*** Supplied records Section Begins ***

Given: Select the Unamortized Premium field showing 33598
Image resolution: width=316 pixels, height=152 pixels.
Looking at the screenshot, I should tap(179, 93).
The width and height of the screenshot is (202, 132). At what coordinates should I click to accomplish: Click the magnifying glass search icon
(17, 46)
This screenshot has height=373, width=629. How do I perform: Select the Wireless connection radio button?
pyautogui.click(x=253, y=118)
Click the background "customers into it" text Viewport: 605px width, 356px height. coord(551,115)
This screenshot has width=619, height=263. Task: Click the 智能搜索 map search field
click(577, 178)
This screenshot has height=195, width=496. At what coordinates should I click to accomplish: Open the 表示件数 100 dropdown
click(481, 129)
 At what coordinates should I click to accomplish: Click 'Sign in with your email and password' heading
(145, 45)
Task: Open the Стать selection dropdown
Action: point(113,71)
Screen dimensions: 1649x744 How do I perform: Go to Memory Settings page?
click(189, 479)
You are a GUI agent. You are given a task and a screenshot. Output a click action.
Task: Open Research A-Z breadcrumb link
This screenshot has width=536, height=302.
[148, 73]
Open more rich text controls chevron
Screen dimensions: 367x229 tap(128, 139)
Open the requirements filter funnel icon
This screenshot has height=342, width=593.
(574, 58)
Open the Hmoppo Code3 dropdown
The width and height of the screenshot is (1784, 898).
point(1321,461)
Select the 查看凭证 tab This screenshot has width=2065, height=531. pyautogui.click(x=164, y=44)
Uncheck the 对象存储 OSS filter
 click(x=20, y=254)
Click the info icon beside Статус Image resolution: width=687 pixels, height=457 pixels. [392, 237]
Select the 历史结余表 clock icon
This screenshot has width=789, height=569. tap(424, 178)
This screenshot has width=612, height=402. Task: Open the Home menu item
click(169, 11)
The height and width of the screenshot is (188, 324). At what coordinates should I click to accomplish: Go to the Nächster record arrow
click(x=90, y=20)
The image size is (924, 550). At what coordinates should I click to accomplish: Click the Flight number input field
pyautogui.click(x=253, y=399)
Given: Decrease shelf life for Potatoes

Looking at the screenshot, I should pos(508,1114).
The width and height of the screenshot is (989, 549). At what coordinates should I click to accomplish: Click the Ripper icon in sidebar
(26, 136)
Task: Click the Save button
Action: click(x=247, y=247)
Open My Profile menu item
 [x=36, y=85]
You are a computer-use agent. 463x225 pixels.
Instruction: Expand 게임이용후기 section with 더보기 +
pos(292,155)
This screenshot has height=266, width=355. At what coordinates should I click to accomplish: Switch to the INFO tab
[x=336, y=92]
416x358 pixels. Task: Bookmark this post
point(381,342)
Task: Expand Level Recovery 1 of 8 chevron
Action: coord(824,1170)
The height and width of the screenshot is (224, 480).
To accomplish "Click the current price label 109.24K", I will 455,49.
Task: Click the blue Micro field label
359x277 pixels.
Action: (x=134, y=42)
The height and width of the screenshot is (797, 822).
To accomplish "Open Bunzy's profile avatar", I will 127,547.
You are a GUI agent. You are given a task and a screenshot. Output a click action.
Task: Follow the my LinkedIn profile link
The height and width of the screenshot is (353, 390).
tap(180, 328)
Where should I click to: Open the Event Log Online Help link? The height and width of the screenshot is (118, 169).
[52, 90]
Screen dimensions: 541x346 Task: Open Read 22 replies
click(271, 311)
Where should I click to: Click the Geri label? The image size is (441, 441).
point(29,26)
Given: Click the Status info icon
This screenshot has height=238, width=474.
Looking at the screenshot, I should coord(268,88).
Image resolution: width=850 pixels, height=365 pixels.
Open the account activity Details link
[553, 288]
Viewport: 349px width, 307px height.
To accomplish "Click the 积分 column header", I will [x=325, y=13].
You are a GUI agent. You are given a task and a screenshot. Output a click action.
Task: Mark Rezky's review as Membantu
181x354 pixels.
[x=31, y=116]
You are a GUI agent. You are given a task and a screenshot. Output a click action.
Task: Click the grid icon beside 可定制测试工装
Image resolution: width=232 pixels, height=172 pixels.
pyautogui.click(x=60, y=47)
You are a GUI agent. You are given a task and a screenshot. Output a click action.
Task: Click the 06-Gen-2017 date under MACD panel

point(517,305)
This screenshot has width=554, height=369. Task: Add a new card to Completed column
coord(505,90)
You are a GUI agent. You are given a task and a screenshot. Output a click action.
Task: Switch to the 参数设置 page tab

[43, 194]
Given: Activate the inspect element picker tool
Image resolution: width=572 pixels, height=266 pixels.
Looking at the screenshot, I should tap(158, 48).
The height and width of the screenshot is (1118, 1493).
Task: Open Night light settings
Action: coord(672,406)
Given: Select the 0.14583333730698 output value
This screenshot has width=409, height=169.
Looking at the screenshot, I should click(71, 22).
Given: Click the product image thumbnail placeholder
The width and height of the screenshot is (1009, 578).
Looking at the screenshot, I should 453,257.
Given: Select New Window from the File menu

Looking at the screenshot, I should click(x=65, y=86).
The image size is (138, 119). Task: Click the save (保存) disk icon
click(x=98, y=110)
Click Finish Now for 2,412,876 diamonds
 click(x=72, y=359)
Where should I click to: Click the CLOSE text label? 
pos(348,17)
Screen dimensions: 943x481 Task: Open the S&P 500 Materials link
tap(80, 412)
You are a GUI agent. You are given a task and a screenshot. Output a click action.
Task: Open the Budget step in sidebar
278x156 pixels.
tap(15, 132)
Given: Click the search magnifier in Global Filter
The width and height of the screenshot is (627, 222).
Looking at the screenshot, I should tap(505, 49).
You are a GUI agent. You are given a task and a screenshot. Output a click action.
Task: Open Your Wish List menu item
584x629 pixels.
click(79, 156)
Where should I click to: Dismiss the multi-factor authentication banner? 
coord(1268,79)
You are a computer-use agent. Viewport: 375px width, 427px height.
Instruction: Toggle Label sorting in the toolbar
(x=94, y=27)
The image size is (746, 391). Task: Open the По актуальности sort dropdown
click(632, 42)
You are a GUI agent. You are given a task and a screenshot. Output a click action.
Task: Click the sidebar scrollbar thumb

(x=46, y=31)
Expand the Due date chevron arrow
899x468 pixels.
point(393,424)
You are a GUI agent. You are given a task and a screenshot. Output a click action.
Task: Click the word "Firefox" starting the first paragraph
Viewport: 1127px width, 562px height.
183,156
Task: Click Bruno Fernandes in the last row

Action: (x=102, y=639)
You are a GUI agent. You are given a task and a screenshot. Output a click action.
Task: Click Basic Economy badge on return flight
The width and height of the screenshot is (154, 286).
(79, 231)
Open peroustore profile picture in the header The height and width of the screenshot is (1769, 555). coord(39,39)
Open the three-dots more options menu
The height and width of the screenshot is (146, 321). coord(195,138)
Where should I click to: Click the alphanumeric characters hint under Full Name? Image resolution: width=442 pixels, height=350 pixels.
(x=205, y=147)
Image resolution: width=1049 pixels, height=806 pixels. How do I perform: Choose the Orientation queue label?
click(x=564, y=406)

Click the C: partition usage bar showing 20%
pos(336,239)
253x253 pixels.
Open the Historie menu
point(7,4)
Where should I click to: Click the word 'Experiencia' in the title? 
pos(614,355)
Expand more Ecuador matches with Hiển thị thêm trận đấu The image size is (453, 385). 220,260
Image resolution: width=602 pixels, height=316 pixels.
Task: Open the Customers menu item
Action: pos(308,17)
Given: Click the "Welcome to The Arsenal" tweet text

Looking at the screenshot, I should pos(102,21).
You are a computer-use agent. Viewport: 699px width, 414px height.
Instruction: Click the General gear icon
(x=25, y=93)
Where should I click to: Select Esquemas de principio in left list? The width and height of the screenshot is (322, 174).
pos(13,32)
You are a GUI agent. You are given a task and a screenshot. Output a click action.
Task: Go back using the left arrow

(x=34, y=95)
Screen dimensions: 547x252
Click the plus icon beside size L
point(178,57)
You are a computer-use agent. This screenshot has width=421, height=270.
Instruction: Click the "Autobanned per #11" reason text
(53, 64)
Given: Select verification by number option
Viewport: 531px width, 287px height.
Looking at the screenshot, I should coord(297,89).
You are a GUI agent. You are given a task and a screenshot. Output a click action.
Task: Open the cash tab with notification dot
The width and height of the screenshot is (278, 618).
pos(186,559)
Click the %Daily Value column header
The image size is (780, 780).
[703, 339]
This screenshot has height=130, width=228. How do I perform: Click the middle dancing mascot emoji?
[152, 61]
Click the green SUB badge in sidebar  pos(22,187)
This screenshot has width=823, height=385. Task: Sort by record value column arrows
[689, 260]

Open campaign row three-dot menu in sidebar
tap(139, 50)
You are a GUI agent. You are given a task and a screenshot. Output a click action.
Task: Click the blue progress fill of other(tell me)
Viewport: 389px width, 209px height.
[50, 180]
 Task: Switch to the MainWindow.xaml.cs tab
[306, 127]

*** Supplied records Section Ends ***

#### Exercise directions:
Write out exactly the lines from the line holding "253x253 pixels." through the last line of the data, and nothing besides those lines.

#### Your solution:
253x253 pixels.
Open the Historie menu
point(7,4)
Where should I click to: Click the word 'Experiencia' in the title? 
pos(614,355)
Expand more Ecuador matches with Hiển thị thêm trận đấu The image size is (453, 385). 220,260
Image resolution: width=602 pixels, height=316 pixels.
Task: Open the Customers menu item
Action: pos(308,17)
Given: Click the "Welcome to The Arsenal" tweet text

Looking at the screenshot, I should pos(102,21).
You are a computer-use agent. Viewport: 699px width, 414px height.
Instruction: Click the General gear icon
(x=25, y=93)
Where should I click to: Select Esquemas de principio in left list? The width and height of the screenshot is (322, 174).
pos(13,32)
You are a GUI agent. You are given a task and a screenshot. Output a click action.
Task: Go back using the left arrow

(x=34, y=95)
Screen dimensions: 547x252
Click the plus icon beside size L
point(178,57)
You are a computer-use agent. This screenshot has width=421, height=270.
Instruction: Click the "Autobanned per #11" reason text
(53, 64)
Given: Select verification by number option
Viewport: 531px width, 287px height.
Looking at the screenshot, I should coord(297,89).
You are a GUI agent. You are given a task and a screenshot. Output a click action.
Task: Open the cash tab with notification dot
The width and height of the screenshot is (278, 618).
pos(186,559)
Click the %Daily Value column header
The image size is (780, 780).
[703, 339]
This screenshot has height=130, width=228. How do I perform: Click the middle dancing mascot emoji?
[152, 61]
Click the green SUB badge in sidebar  pos(22,187)
This screenshot has width=823, height=385. Task: Sort by record value column arrows
[689, 260]

Open campaign row three-dot menu in sidebar
tap(139, 50)
You are a GUI agent. You are given a task and a screenshot. Output a click action.
Task: Click the blue progress fill of other(tell me)
Viewport: 389px width, 209px height.
[50, 180]
 Task: Switch to the MainWindow.xaml.cs tab
[306, 127]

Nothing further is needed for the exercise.